→ **Short problem**
Render the rows from the line with "Where should I click to: Change" up to and including the line with "pos(308,19)" as a Markdown table with the columns No. and Line, numbering each line and leaving out any blank lines.

-- begin Records for this task --

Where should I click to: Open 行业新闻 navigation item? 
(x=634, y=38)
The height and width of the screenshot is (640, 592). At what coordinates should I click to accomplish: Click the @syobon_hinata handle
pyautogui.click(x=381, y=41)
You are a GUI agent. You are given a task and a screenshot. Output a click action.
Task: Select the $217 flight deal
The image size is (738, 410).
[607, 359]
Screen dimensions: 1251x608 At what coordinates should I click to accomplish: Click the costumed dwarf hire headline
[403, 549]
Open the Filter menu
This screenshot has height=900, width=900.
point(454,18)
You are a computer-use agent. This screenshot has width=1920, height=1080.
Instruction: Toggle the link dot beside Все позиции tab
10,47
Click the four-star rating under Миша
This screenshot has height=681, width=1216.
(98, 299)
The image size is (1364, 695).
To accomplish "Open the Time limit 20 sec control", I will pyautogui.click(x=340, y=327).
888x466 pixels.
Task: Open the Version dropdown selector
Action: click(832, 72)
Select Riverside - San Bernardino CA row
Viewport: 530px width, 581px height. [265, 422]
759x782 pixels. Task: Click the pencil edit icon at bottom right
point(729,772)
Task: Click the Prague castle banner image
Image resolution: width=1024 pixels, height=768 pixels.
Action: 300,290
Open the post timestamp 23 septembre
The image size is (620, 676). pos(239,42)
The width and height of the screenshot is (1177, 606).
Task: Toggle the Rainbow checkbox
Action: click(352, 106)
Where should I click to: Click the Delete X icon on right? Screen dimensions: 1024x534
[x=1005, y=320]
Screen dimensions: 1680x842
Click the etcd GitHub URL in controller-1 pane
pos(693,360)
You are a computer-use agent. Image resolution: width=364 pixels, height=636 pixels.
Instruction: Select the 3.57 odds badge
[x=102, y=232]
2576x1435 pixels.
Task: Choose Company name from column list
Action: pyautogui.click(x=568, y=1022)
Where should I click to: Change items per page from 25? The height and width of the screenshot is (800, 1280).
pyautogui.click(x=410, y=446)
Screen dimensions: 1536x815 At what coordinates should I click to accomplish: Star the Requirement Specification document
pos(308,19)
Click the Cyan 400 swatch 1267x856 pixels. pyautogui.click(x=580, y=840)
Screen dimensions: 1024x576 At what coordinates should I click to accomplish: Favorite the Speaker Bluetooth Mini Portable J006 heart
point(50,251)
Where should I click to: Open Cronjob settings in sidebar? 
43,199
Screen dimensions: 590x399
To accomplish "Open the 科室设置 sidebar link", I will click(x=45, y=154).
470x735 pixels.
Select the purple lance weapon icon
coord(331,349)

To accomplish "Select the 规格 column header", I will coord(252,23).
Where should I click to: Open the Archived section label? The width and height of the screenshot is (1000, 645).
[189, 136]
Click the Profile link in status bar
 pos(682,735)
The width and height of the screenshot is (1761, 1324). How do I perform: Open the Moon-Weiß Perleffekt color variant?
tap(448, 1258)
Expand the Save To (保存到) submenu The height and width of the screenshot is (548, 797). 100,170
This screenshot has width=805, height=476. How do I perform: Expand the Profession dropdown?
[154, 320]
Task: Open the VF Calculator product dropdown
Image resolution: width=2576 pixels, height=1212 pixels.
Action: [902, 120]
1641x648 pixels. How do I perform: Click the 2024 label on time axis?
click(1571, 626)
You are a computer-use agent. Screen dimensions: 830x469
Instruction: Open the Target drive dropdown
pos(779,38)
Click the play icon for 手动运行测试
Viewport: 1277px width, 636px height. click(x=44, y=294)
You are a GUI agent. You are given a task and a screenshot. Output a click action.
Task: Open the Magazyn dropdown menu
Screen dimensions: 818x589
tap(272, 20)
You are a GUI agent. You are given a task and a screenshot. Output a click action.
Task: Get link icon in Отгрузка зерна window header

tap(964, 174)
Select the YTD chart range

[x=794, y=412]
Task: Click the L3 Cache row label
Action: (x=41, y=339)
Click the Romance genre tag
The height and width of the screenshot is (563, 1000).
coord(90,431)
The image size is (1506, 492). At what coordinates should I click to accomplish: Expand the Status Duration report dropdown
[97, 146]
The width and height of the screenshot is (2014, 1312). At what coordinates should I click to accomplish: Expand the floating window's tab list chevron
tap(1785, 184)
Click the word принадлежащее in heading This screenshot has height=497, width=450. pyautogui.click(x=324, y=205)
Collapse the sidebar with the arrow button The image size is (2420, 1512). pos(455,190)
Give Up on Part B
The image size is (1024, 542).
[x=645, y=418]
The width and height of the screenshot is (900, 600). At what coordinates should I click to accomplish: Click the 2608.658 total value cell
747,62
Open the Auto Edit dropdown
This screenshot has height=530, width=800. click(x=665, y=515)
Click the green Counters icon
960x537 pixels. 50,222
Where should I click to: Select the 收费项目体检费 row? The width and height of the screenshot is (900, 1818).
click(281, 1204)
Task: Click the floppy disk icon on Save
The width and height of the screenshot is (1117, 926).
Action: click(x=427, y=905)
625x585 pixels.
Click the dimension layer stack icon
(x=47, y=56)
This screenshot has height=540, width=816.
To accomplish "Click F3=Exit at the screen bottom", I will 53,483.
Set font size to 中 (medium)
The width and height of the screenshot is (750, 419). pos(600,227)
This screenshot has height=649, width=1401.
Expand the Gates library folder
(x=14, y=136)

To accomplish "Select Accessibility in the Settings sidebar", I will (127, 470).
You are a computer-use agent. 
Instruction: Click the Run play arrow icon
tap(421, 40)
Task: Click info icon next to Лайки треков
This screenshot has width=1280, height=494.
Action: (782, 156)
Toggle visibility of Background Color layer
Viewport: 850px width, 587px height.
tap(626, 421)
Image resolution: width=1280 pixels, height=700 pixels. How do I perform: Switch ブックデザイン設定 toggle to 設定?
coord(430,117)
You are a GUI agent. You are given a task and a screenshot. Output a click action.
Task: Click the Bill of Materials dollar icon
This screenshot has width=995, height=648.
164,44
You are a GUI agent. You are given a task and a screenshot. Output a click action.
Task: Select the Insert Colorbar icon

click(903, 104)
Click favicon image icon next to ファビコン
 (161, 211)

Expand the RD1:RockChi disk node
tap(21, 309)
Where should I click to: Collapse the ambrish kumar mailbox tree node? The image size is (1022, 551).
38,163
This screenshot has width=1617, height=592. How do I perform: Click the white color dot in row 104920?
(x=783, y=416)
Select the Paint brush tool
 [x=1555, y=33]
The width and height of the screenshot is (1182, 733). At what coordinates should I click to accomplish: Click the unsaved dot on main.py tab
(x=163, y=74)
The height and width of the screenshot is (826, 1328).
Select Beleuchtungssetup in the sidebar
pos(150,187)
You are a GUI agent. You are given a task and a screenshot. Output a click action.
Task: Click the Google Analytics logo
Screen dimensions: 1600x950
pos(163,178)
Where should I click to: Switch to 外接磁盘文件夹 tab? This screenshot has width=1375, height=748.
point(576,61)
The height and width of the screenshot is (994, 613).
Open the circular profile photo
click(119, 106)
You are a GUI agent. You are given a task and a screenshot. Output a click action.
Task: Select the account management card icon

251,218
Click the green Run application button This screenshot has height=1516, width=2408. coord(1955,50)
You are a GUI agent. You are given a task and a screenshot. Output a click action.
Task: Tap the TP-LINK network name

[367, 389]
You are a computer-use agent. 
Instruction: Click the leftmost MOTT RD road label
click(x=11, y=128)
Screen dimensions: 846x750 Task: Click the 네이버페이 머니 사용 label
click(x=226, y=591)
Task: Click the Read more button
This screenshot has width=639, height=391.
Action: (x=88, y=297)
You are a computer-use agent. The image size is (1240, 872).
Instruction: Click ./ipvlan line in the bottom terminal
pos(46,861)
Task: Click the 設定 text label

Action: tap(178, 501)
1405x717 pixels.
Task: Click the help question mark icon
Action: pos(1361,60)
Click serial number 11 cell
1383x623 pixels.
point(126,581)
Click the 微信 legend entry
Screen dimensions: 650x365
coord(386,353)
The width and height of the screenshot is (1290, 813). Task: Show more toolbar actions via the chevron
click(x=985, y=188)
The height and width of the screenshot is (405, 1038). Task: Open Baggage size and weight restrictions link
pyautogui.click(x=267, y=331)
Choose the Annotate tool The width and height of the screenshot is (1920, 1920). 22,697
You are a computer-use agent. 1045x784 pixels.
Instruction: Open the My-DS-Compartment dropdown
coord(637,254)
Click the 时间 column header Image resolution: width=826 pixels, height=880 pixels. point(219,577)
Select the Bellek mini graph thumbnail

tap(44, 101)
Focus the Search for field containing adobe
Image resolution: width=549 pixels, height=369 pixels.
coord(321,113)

-- end Records for this task --

→ **Solution below**
| No. | Line |
|---|---|
| 1 | Where should I click to: Change items per page from 25? The height and width of the screenshot is (800, 1280). |
| 2 | pyautogui.click(x=410, y=446) |
| 3 | Screen dimensions: 1536x815 At what coordinates should I click to accomplish: Star the Requirement Specification document |
| 4 | pos(308,19) |